(Collected data entries)
▼▼▼

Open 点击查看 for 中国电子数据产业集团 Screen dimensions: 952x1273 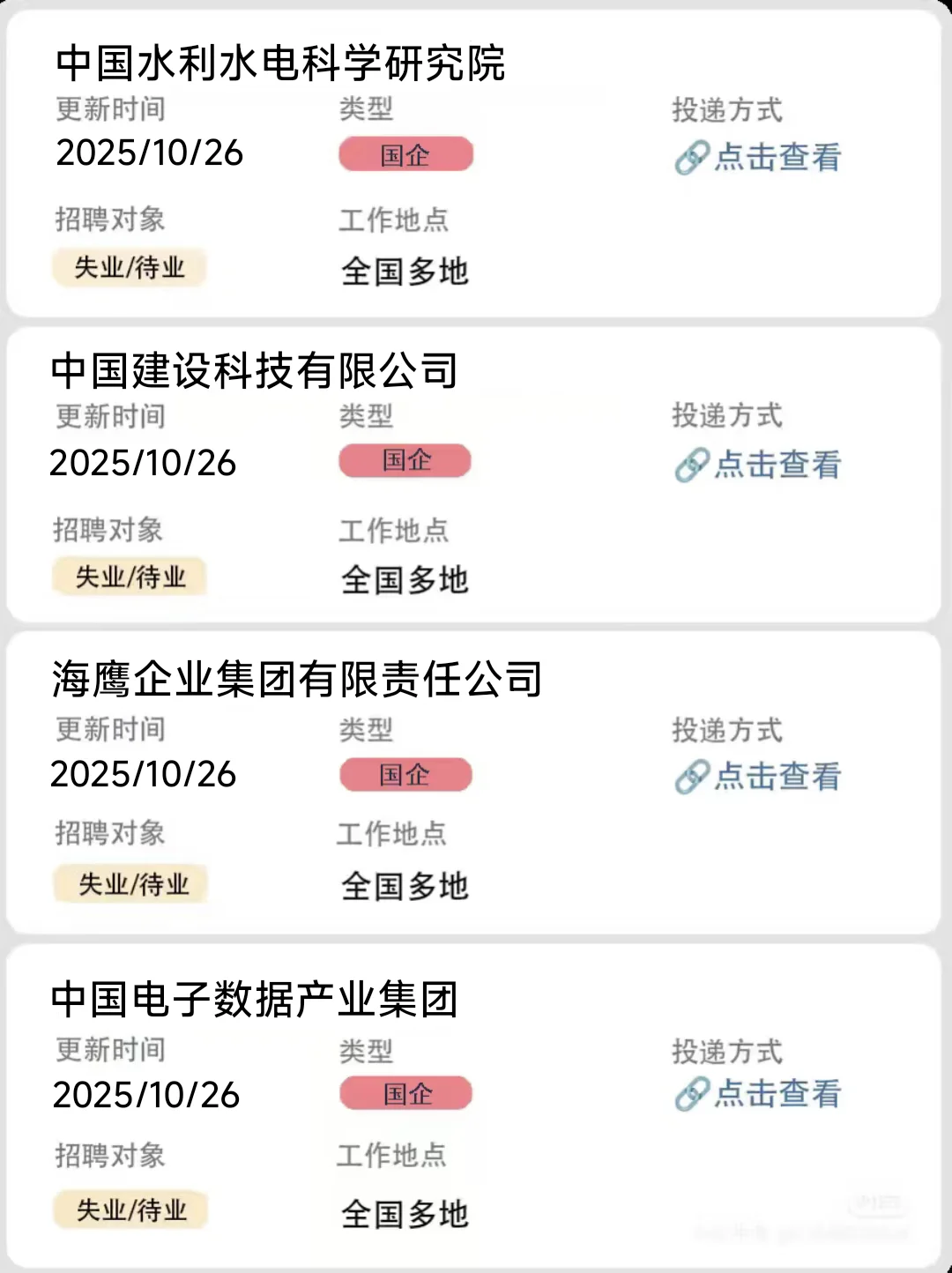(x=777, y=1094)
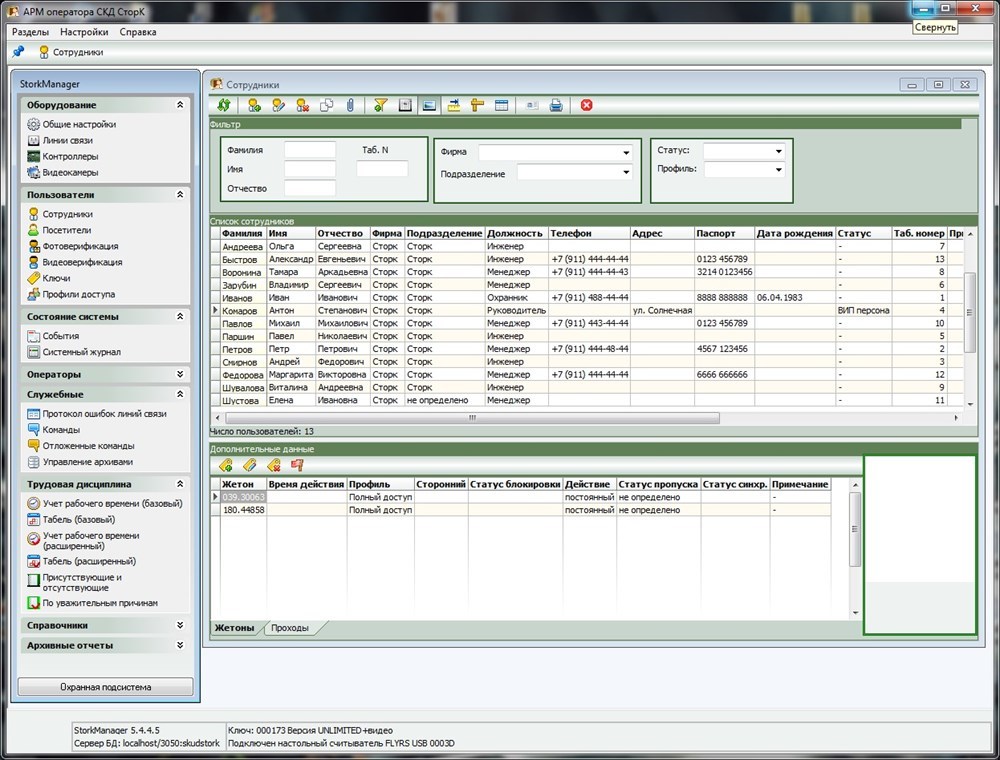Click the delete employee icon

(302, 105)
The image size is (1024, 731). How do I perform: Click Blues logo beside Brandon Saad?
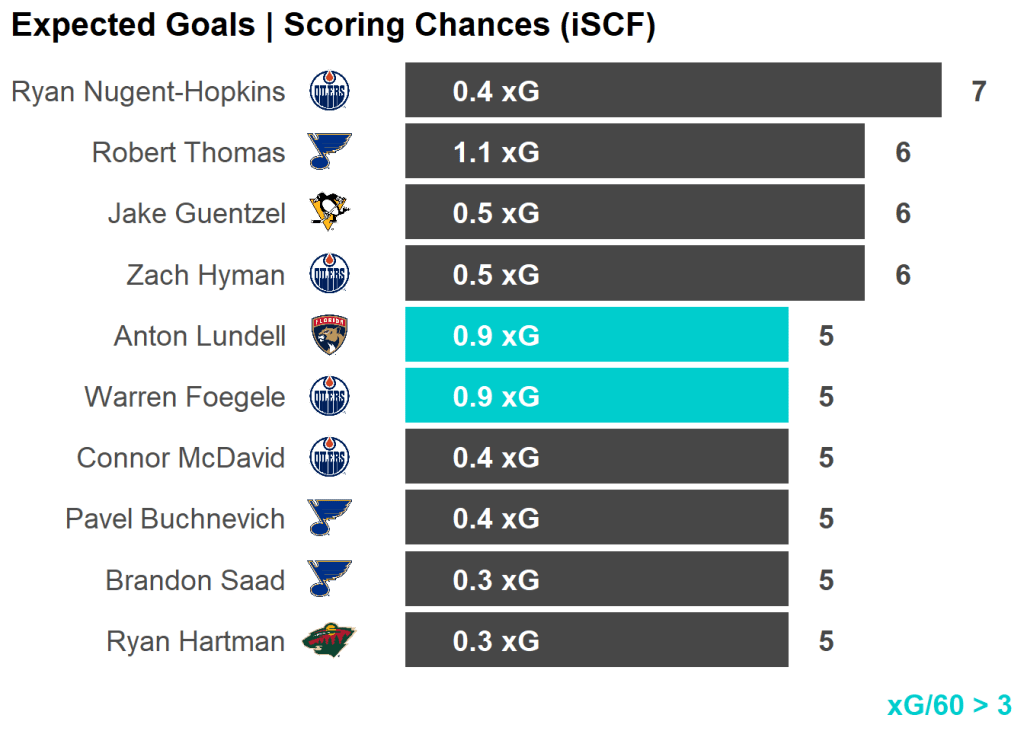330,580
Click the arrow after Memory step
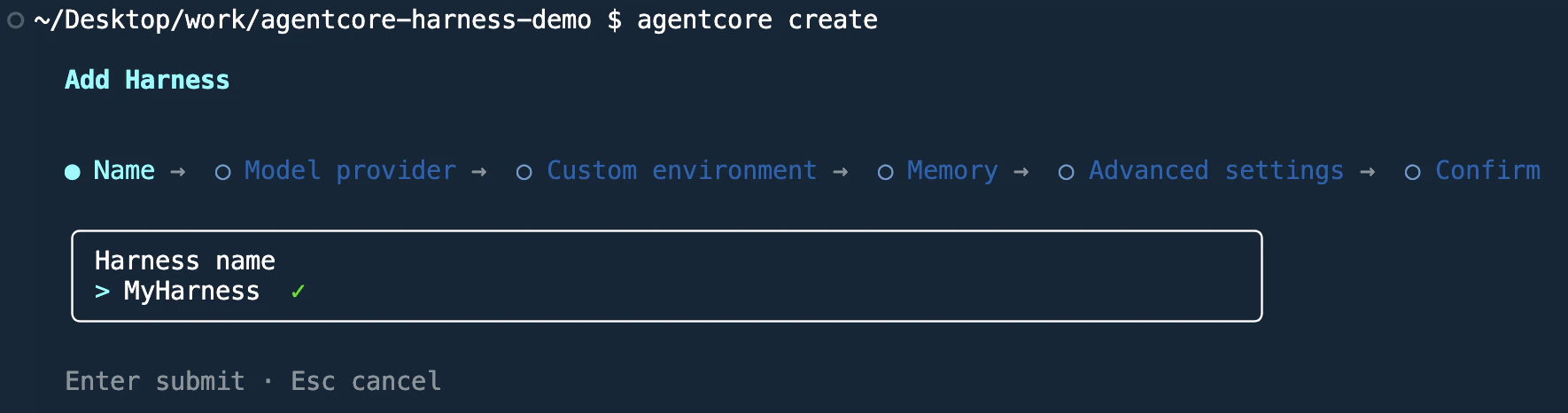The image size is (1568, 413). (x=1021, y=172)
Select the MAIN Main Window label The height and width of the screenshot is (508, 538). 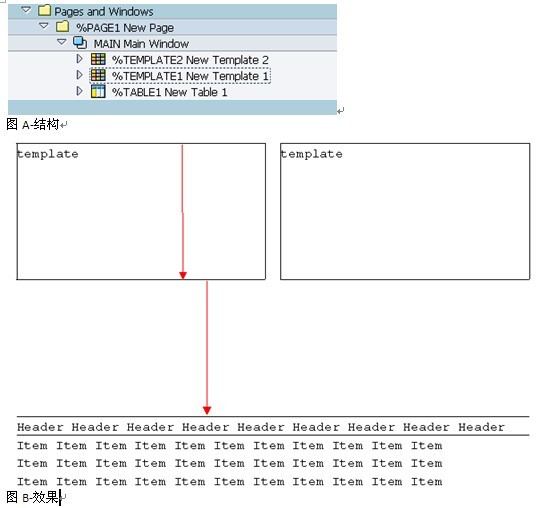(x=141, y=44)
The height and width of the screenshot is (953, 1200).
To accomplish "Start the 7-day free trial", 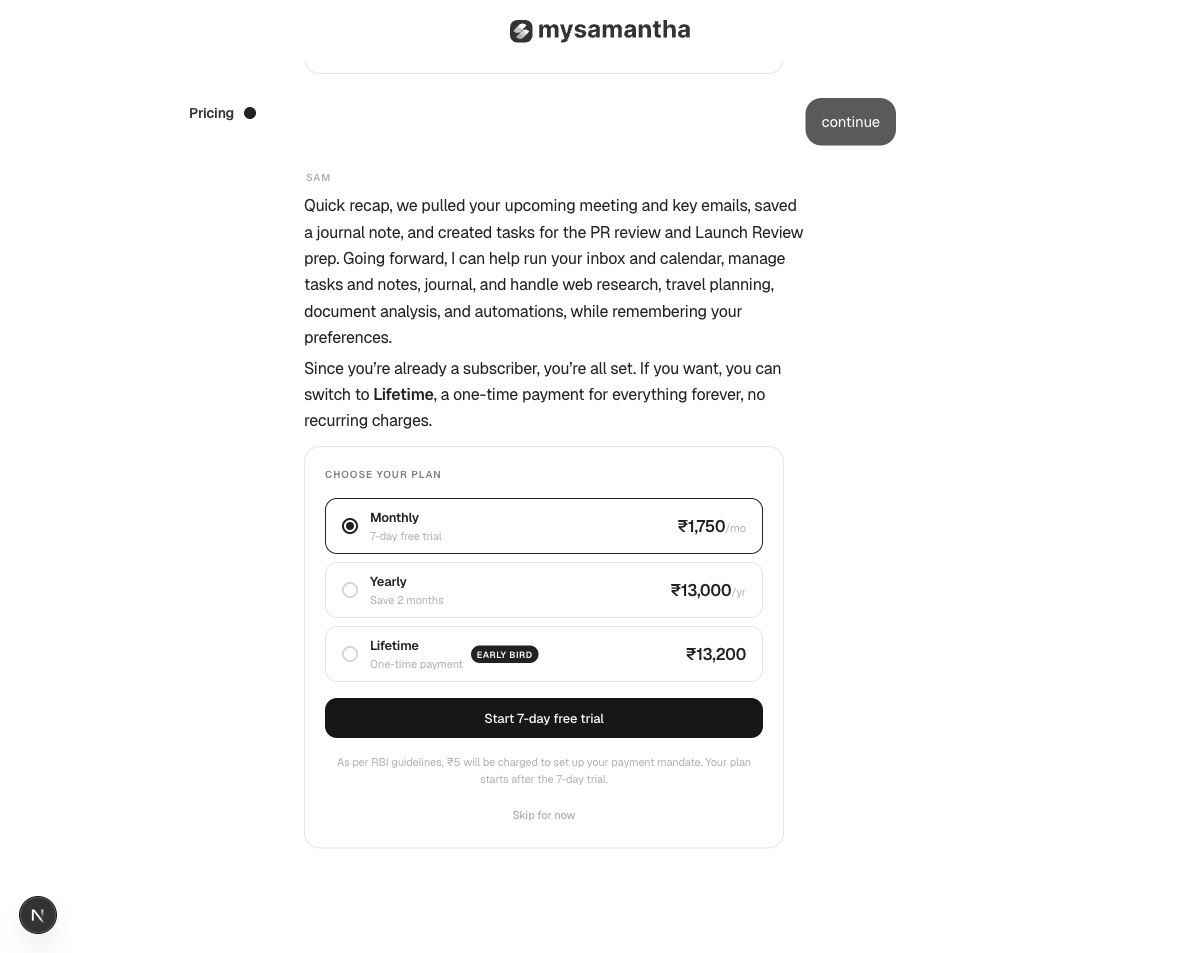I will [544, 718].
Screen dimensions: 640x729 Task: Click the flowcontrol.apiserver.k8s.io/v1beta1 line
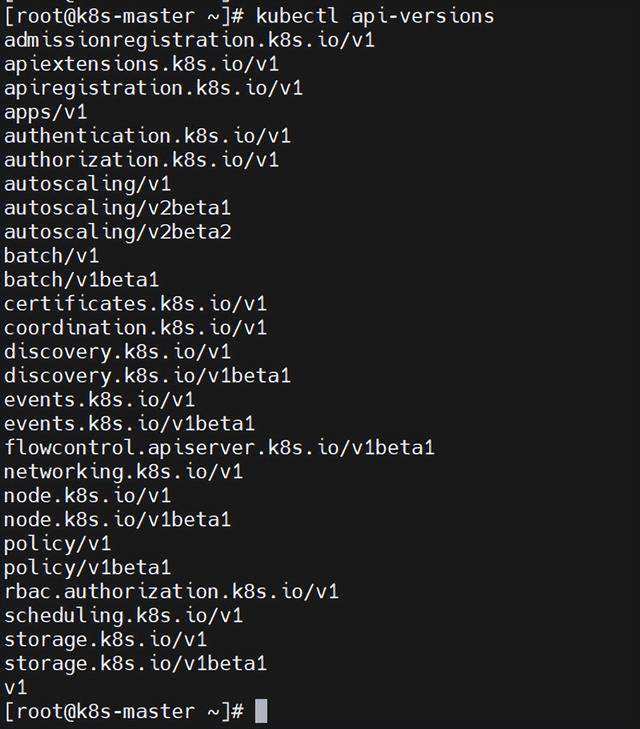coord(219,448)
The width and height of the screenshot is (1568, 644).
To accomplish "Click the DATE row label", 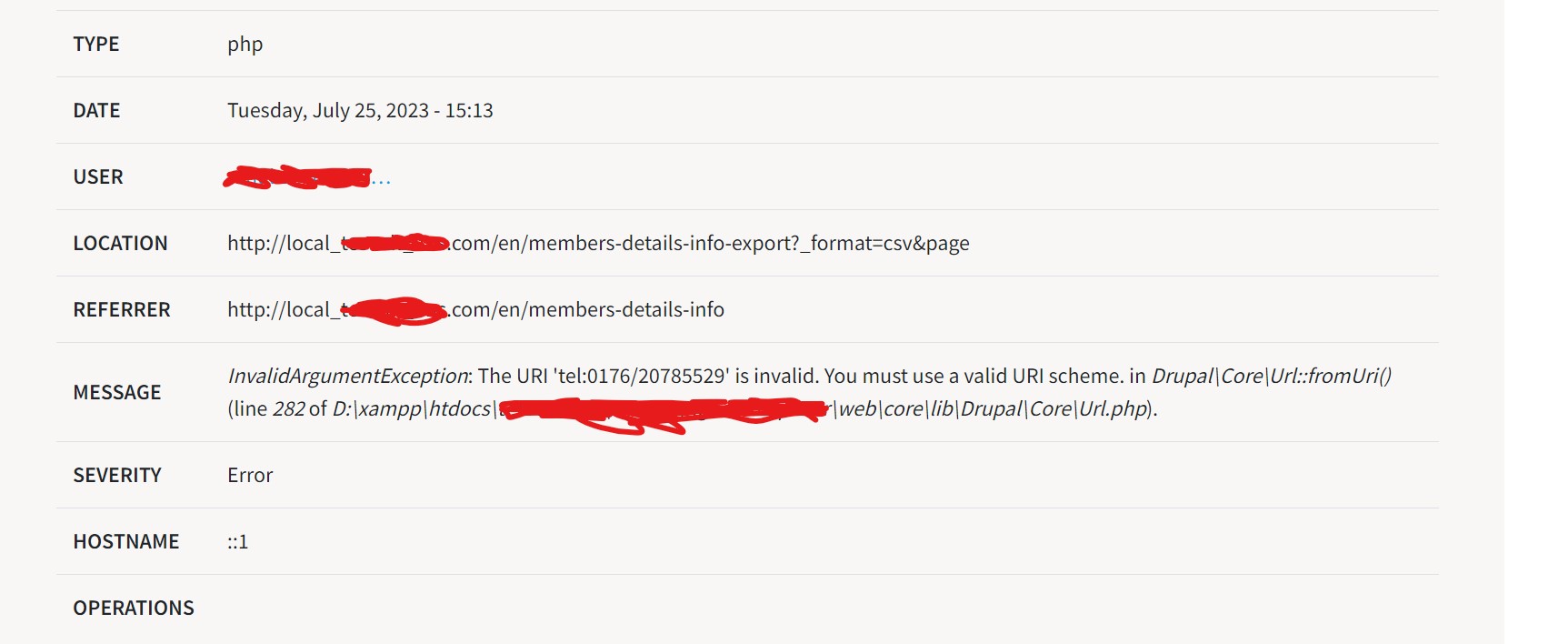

▲▲▲

Please repeat the lines above from the line containing "The width and" through the final line, both included, exactly as they stand and without pictures.

The width and height of the screenshot is (1568, 644).
To accomplish "Click the DATE row label", 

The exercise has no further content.